Druckmaschinen
Heidelberger Druck begeistert die Börse

Nur auf den ersten Blick sehen die Zahlen des Druckmaschinenherstellers Heidelberger Druck mies aus. Doch der Schein trügt. Zwar haben sich die Bestellungen fast halbiert - aber eben nicht so stark, wie Experten befürchtet hatten. Und: Der geplante Stellenabbau wird weit weniger zu Buche schlagen als gedacht. Die Börse reagiert euphorisch.

HB HEIDELBERG. Der Druckmaschinen-Marktführer Heidelberger Druck hat im dritten Geschäftsquartal trotz der Verschärfung der Wirtschaftskrise besser abgeschnitten als gedacht. Die Bestellungen brachen zwar von Oktober bis Dezember im Vergleich zum Vorjahreszeitraum von 958 auf 560 Mio. Euro ein, wie das Unternehmen in Heidelberg mitteilte. Die neun von der Finanz-Nachrichtenagentur dpa-AFX befragten Analysten hatten aber mit nur 528 Mio. Euro gerechnet.
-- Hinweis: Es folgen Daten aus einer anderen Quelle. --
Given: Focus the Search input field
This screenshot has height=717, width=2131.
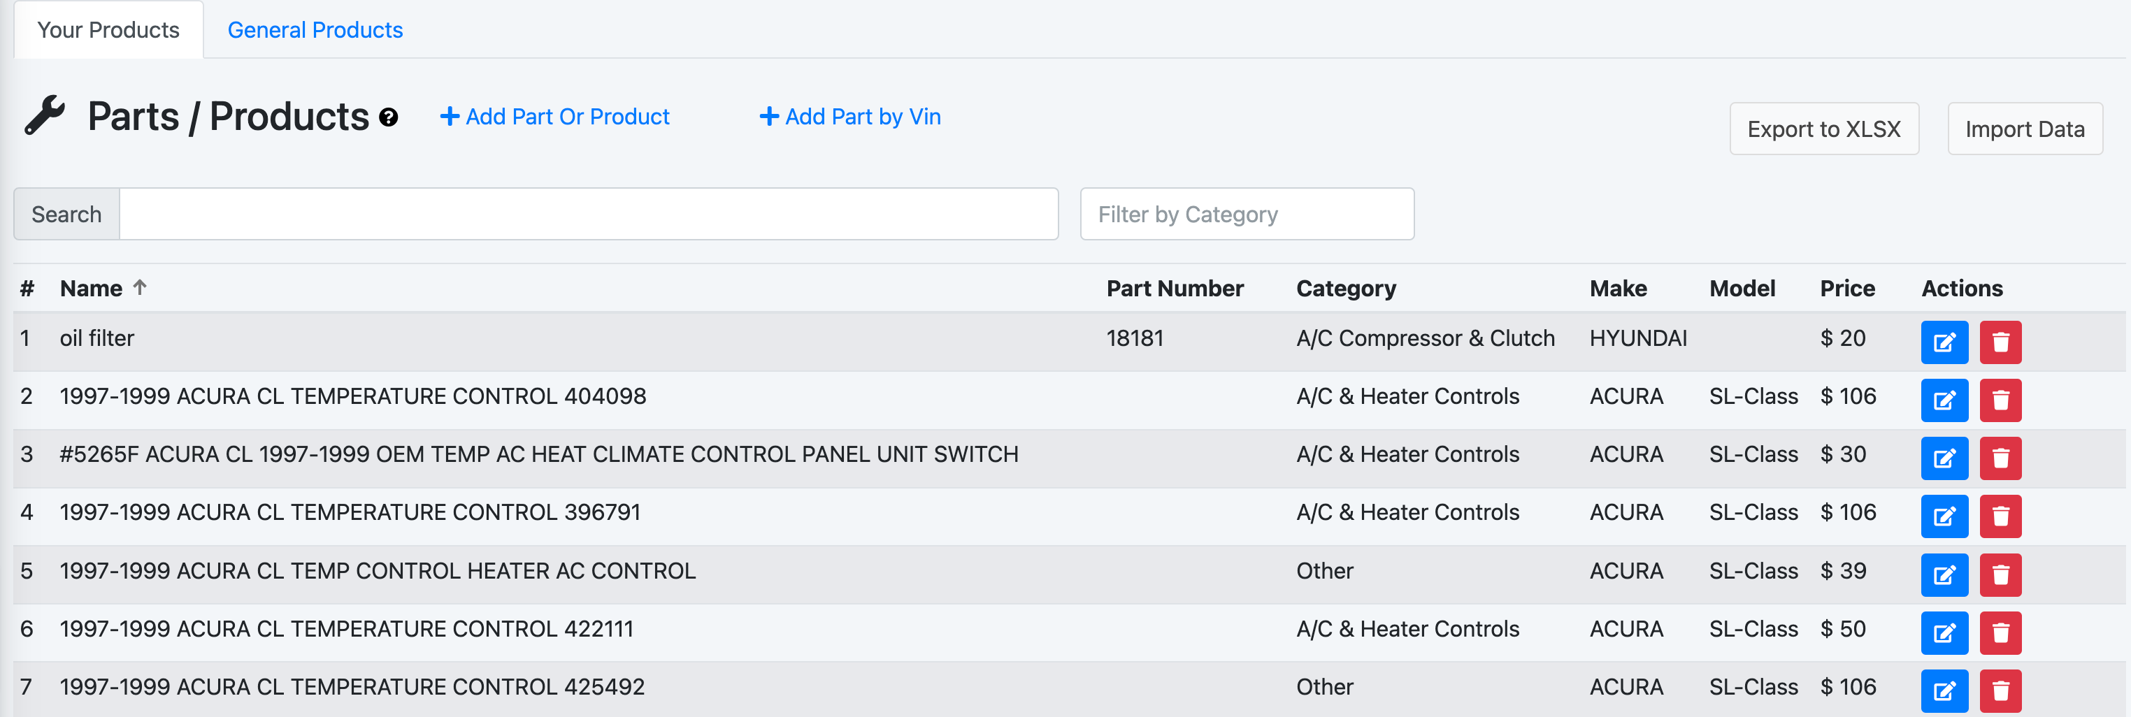Looking at the screenshot, I should point(588,214).
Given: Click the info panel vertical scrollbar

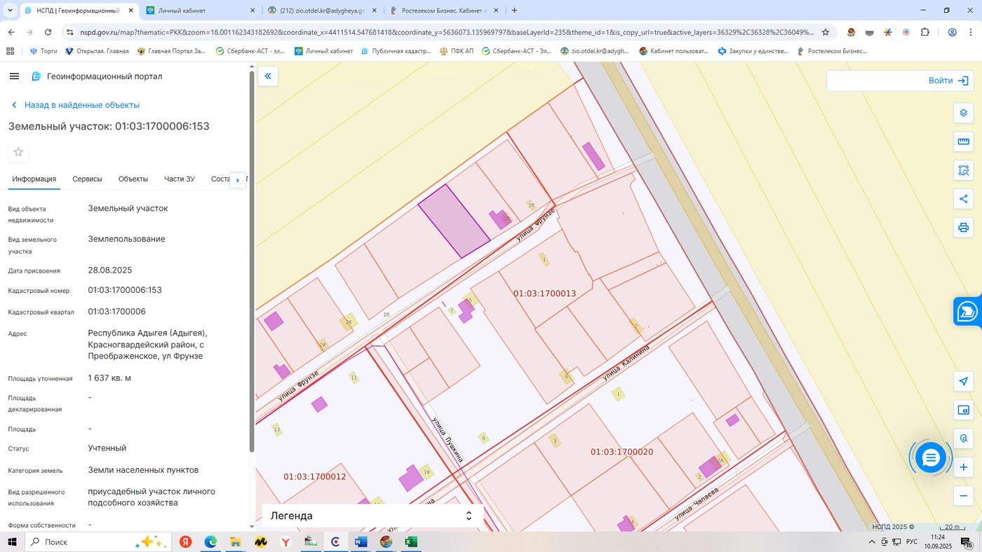Looking at the screenshot, I should [x=252, y=261].
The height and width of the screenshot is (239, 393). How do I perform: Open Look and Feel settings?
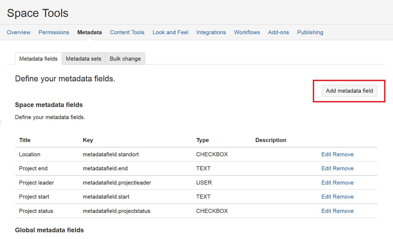pos(170,32)
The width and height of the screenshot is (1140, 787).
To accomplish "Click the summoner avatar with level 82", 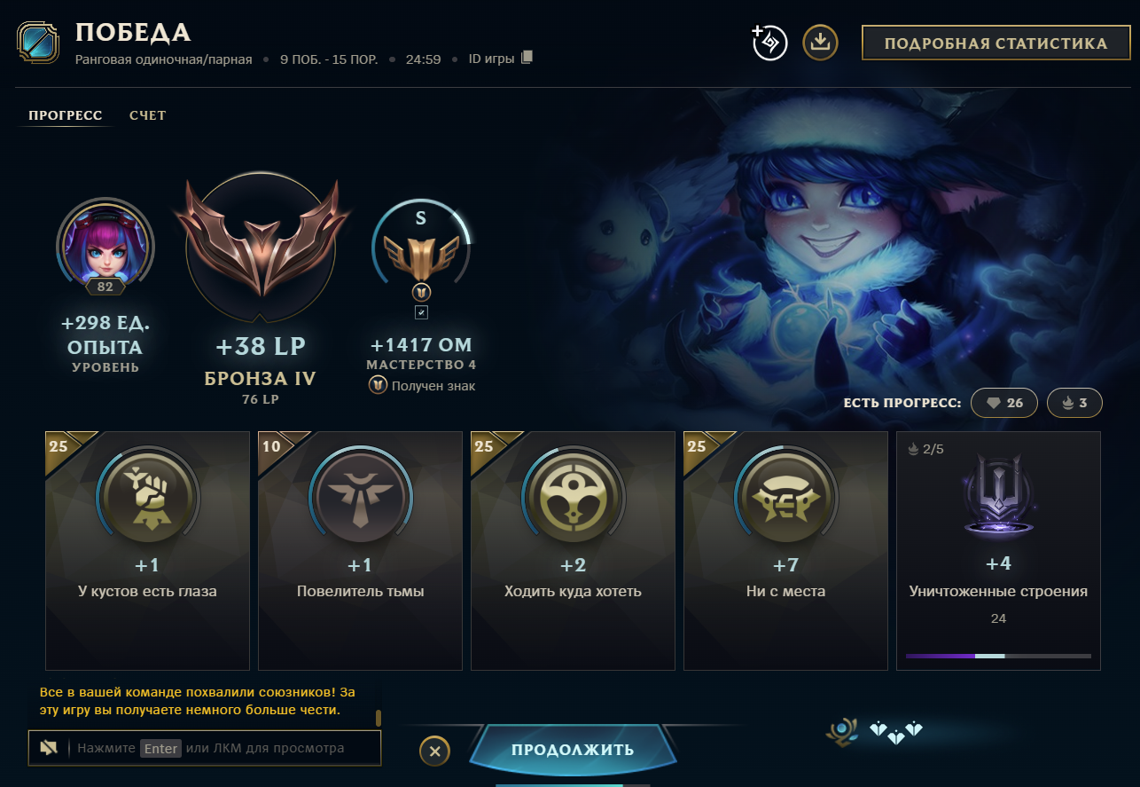I will pos(105,243).
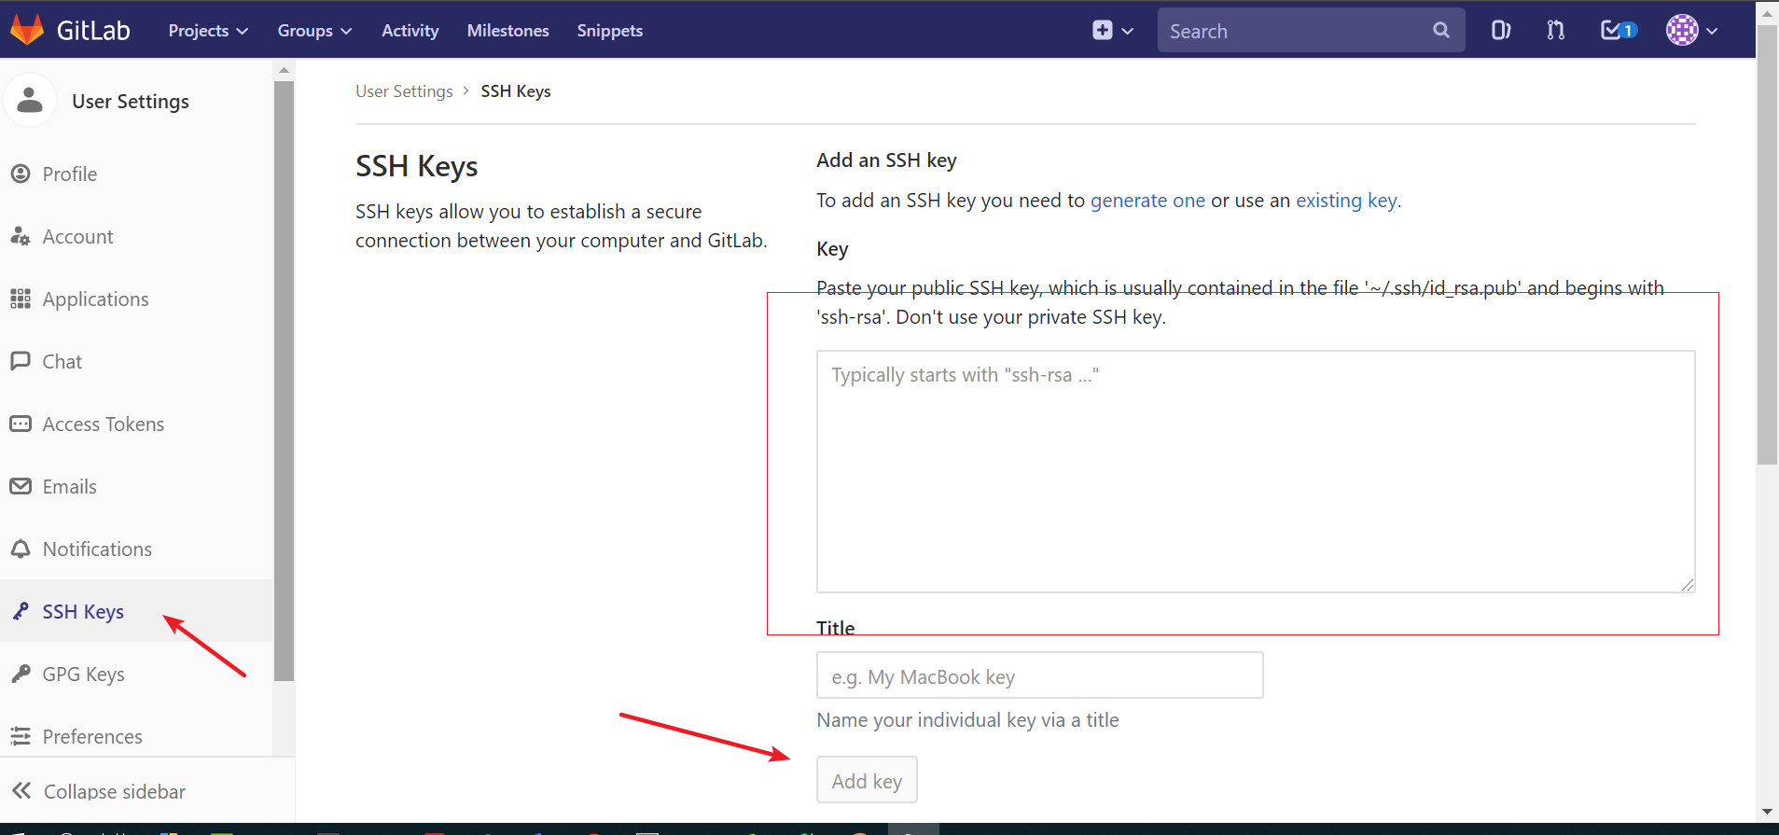1779x835 pixels.
Task: Open GPG Keys in sidebar
Action: click(x=83, y=675)
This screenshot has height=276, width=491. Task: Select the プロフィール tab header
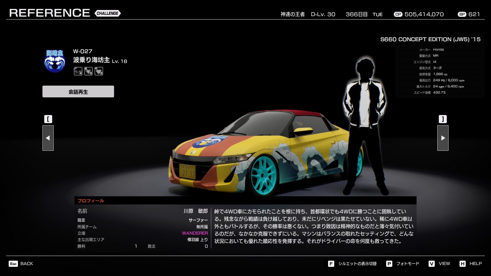[91, 201]
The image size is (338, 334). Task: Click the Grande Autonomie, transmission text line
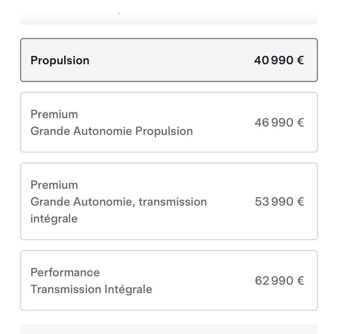[119, 202]
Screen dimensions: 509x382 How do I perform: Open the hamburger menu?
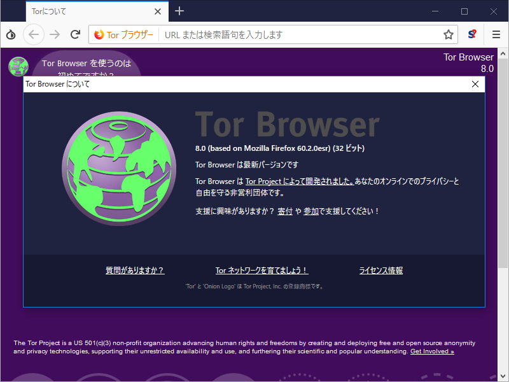[x=496, y=34]
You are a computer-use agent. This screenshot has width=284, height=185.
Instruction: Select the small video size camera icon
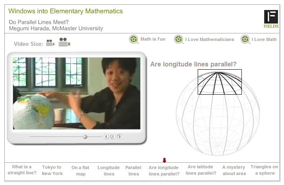tap(50, 43)
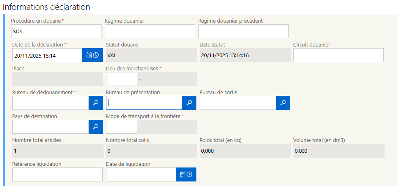Select the Bureau de sortie text field
Viewport: 401px width, 186px height.
[237, 103]
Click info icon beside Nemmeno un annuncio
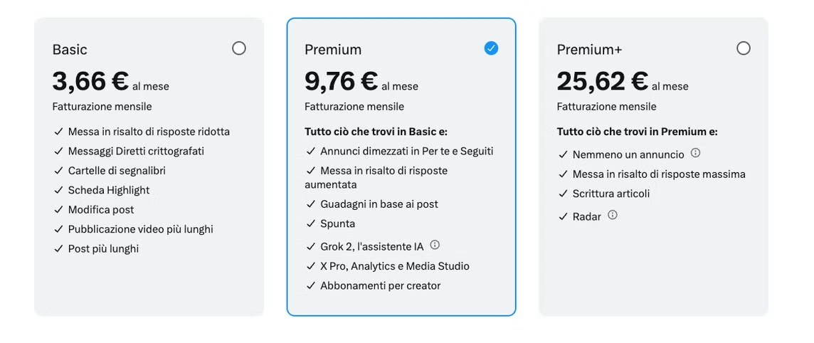The width and height of the screenshot is (814, 343). click(696, 153)
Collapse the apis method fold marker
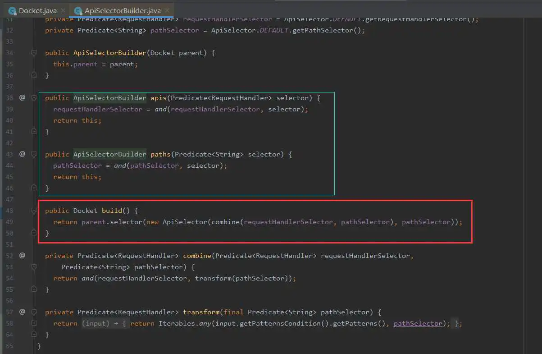This screenshot has width=542, height=354. point(34,98)
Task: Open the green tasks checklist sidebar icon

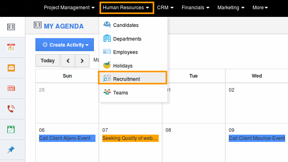Action: coord(11,129)
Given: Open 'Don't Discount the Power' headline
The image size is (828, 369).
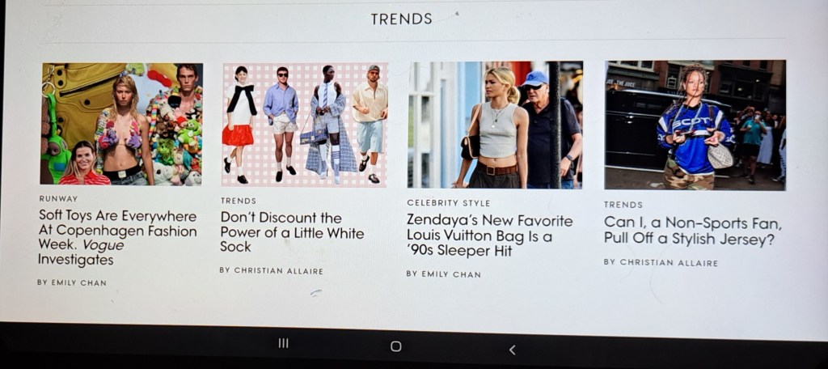Looking at the screenshot, I should [x=292, y=232].
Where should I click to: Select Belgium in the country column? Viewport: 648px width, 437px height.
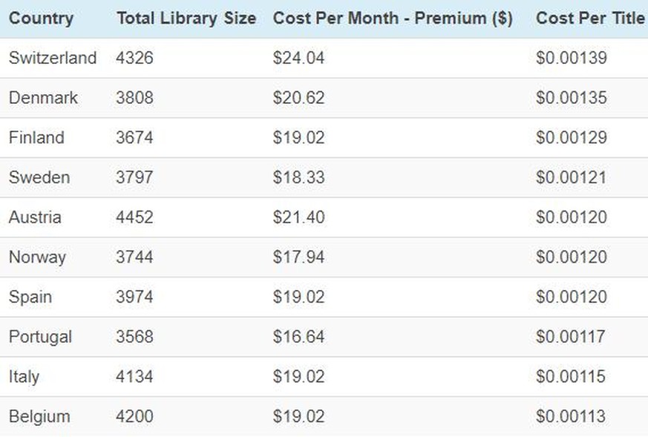(x=39, y=417)
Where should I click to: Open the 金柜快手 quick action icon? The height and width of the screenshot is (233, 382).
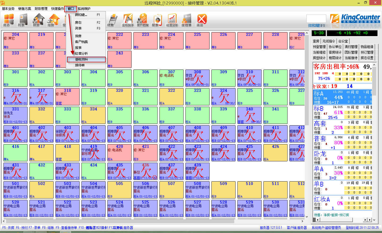point(128,20)
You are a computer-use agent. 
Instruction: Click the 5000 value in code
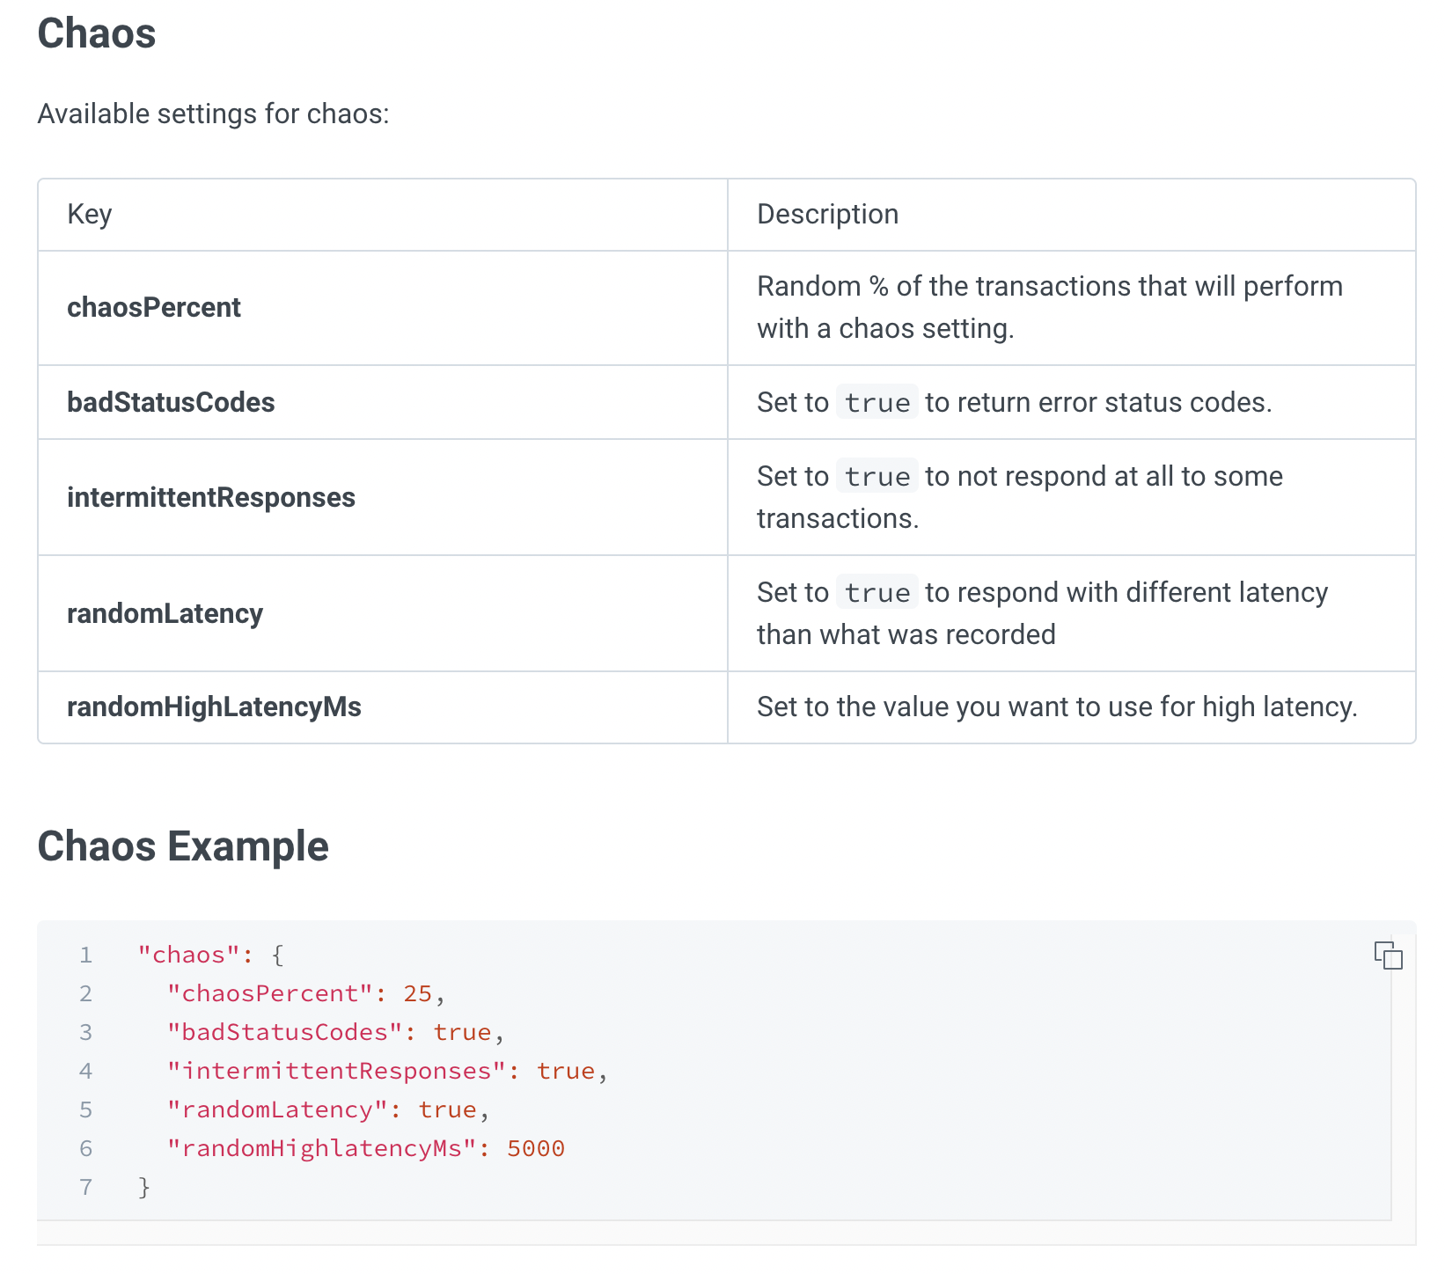(535, 1148)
Der Umsatz ging von 929 auf 750 Mio. Euro zurück (Prognose 743 Mio Euro). Unterm Strich stand statt eines Gewinns von 43 Mio. Euro ein Verlust von 24 Mio. Euro. Die Prognose hatte dagegen bei minus 68 Mio. Euro gelegen.

Die Aktien von Heidelberger Druck sind nach dem Bericht des Druckmaschinenherstellers zum dritten Quartal deutlich angesprungen. Die Titel von Heidelberger Druckmaschinen setzten sich zeitweise mit einem Aufschlag von 24,56 Prozent auf 3,50 Euro an die Spitze des Index für mittelgroße Werte. Die vorgelegten Geschäftszahlen des weltgrößten Druckmaschinen-Herstellers fielen Börsianern zufolge besser aus als erwartet.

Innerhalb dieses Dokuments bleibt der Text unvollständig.